> [Exercise goal] Up to and including the line with "Viewport: 1184px width, 1008px height.", output the records exactly as they appear.

> [Given records]
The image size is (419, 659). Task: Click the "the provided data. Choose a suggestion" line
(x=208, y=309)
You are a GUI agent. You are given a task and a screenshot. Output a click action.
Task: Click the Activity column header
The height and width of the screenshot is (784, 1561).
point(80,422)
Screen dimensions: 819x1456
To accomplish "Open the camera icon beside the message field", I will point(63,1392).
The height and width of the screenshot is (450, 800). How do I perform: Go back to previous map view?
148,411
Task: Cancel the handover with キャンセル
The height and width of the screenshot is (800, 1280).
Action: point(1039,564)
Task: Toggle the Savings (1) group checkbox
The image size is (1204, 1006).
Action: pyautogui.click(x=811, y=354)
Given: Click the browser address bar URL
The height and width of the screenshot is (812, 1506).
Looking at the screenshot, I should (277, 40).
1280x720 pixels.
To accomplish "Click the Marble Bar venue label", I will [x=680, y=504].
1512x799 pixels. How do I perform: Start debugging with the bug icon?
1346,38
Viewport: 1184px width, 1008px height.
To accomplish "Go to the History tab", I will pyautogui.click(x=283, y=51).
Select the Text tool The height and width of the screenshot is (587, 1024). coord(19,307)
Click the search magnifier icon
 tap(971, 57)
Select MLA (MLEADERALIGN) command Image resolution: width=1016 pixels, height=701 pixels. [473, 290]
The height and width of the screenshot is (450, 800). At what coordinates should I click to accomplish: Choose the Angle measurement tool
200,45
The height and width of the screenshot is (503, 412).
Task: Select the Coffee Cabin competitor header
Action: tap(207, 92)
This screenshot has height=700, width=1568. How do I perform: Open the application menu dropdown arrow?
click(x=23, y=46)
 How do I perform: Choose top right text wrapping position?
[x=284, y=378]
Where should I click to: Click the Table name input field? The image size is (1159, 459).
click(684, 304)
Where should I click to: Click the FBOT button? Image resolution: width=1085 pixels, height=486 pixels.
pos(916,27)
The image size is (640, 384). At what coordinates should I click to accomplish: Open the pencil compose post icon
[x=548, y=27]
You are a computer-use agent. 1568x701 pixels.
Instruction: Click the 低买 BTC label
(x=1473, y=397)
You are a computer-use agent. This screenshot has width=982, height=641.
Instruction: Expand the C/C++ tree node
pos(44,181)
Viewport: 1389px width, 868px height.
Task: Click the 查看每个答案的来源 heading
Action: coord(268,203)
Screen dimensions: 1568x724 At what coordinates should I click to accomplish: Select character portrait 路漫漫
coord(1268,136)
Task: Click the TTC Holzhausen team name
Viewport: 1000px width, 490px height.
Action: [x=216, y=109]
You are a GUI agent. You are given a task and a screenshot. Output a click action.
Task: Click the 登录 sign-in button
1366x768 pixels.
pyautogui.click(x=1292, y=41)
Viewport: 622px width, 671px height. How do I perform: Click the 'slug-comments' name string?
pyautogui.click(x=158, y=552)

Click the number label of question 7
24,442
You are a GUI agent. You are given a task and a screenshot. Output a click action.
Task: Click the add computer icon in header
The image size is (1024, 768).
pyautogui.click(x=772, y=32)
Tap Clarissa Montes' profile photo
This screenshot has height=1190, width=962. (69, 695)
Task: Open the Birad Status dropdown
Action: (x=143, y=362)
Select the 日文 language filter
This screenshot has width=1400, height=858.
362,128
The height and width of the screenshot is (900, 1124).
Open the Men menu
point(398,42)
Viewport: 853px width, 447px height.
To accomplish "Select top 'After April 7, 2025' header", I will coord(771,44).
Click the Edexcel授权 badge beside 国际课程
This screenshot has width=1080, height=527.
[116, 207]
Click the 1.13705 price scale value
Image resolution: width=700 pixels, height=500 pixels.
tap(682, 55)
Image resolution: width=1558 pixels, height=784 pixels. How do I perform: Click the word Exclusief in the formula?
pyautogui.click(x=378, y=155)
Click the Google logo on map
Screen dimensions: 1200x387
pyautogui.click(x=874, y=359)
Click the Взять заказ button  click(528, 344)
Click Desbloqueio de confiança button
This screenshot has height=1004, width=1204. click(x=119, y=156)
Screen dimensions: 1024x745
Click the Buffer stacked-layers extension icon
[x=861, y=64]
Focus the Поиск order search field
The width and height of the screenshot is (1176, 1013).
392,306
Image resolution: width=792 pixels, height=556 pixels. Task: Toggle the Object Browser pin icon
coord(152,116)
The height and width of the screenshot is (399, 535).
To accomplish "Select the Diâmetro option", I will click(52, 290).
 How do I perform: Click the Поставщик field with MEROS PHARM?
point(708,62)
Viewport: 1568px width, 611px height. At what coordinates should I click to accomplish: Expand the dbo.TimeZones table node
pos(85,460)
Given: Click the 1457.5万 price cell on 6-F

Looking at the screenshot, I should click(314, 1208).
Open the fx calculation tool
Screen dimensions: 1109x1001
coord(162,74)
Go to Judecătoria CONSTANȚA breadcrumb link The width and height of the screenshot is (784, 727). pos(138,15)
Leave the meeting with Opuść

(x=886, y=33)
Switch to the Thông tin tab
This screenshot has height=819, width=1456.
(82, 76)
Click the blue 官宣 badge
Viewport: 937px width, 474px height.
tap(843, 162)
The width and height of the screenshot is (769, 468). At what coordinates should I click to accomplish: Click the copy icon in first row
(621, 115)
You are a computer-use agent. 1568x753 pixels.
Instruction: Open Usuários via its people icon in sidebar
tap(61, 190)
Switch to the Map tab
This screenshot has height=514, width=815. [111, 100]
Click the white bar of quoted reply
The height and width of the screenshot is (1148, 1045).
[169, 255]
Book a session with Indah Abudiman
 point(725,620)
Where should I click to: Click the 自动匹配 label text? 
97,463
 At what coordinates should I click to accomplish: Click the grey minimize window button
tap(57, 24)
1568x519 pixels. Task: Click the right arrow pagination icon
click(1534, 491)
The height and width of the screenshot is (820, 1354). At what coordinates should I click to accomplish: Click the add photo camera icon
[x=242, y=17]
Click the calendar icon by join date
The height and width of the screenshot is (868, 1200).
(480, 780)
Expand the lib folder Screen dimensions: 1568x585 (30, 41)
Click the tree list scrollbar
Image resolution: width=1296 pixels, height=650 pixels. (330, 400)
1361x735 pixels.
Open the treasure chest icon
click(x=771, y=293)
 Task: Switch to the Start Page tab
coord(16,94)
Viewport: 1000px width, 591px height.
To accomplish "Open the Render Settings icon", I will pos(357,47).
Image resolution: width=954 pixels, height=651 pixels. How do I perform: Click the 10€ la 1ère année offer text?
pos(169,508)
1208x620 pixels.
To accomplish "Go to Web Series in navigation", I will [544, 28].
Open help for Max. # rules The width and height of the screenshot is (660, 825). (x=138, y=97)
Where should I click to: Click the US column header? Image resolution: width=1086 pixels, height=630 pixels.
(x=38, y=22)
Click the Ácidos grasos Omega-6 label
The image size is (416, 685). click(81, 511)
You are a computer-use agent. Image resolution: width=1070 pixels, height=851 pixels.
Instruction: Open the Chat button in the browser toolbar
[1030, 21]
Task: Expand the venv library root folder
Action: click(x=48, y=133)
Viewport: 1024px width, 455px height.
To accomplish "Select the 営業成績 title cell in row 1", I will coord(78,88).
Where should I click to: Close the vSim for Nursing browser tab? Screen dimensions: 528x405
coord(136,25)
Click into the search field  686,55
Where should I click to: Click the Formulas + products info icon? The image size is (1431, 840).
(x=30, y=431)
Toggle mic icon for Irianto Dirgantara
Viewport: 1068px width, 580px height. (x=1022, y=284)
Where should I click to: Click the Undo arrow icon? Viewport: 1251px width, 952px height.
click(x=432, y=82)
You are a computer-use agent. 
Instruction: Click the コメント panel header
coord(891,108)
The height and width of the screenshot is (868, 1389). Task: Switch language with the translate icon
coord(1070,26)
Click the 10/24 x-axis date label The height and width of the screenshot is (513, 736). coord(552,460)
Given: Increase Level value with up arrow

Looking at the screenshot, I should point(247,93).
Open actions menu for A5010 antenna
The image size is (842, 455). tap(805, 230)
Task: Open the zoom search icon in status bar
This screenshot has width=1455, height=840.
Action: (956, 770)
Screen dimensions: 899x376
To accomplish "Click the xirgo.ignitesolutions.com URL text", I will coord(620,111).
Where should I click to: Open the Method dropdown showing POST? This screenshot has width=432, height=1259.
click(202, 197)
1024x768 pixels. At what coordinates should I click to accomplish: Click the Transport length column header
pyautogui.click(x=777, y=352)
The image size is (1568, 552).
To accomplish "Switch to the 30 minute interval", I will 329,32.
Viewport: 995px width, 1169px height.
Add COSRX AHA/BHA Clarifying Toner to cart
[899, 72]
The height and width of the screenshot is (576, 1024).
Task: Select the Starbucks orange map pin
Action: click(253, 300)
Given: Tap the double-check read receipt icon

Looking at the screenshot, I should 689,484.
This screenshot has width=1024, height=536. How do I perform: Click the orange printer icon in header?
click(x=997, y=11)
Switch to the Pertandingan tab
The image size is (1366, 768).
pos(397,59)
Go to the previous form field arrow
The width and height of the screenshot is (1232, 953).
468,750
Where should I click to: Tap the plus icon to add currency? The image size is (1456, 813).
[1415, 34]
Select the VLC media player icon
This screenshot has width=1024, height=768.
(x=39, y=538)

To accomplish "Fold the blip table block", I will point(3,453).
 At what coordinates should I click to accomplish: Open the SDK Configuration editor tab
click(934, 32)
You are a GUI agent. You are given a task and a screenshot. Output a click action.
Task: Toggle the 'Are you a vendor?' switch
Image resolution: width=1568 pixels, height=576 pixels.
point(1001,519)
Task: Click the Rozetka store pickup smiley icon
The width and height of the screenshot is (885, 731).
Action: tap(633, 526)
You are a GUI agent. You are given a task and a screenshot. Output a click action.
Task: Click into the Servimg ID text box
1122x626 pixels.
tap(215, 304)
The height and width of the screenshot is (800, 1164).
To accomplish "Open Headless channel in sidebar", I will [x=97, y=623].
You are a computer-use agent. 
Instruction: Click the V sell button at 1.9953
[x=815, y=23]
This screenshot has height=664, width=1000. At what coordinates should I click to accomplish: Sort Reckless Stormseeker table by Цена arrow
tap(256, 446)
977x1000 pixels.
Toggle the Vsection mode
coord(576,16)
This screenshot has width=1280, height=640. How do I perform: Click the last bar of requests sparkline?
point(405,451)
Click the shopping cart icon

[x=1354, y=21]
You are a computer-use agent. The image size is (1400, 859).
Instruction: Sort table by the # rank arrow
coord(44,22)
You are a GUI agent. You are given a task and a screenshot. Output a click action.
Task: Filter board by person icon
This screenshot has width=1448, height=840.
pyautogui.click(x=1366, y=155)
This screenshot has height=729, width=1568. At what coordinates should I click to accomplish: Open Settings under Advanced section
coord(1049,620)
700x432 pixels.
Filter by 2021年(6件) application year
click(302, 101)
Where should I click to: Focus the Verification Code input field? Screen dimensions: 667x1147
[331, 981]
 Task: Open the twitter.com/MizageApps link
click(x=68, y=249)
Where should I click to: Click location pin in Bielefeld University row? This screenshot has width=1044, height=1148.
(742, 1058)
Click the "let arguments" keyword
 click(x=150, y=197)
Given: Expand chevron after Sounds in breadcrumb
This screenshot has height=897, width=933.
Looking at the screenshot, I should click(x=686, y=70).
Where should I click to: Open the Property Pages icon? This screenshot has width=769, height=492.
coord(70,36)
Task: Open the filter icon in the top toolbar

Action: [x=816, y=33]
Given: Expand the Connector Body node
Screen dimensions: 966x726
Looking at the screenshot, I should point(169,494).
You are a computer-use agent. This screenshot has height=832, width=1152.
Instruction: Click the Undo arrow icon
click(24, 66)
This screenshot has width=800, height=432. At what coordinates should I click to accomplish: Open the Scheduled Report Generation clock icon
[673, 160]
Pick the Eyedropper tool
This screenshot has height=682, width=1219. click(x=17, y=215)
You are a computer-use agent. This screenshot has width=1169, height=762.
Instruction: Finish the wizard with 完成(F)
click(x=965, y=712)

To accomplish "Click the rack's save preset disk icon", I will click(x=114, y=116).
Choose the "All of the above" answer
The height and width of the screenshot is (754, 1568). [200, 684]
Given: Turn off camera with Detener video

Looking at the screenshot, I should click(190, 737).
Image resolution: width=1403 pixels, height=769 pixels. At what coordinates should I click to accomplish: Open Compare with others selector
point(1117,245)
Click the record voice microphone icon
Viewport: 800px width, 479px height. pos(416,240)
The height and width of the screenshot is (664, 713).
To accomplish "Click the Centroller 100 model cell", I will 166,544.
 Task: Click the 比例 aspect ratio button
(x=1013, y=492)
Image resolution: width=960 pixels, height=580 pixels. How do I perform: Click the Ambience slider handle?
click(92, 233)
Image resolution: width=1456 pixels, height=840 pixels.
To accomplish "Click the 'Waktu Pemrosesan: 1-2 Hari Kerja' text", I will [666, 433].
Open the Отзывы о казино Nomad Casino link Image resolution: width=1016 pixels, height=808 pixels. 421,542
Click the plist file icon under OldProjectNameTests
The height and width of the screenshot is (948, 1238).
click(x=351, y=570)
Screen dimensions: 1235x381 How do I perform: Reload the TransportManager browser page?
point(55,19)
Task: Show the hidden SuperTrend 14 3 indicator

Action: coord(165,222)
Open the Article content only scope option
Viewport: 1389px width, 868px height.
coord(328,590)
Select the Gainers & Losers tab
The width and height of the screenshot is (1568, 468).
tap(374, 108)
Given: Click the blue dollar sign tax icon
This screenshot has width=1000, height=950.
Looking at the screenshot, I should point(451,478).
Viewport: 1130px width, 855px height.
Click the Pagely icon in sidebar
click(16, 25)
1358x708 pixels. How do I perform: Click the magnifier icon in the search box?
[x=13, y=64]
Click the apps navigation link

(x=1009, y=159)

> [Answer to the exercise]
The image size is (419, 659). Task: Click the "the provided data. Choose a suggestion" line
(x=208, y=309)
You are a GUI agent. You are given a task and a screenshot. Output a click action.
Task: Click the Activity column header
The height and width of the screenshot is (784, 1561).
point(80,422)
Screen dimensions: 819x1456
To accomplish "Open the camera icon beside the message field", I will point(63,1392).
The height and width of the screenshot is (450, 800). How do I perform: Go back to previous map view?
148,411
Task: Cancel the handover with キャンセル
The height and width of the screenshot is (800, 1280).
Action: point(1039,564)
Task: Toggle the Savings (1) group checkbox
The image size is (1204, 1006).
Action: pyautogui.click(x=811, y=354)
Given: Click the browser address bar URL
The height and width of the screenshot is (812, 1506).
Looking at the screenshot, I should (277, 40).
1280x720 pixels.
To accomplish "Click the Marble Bar venue label", I will [x=680, y=504].
1512x799 pixels. How do I perform: Start debugging with the bug icon?
1346,38
Viewport: 1184px width, 1008px height.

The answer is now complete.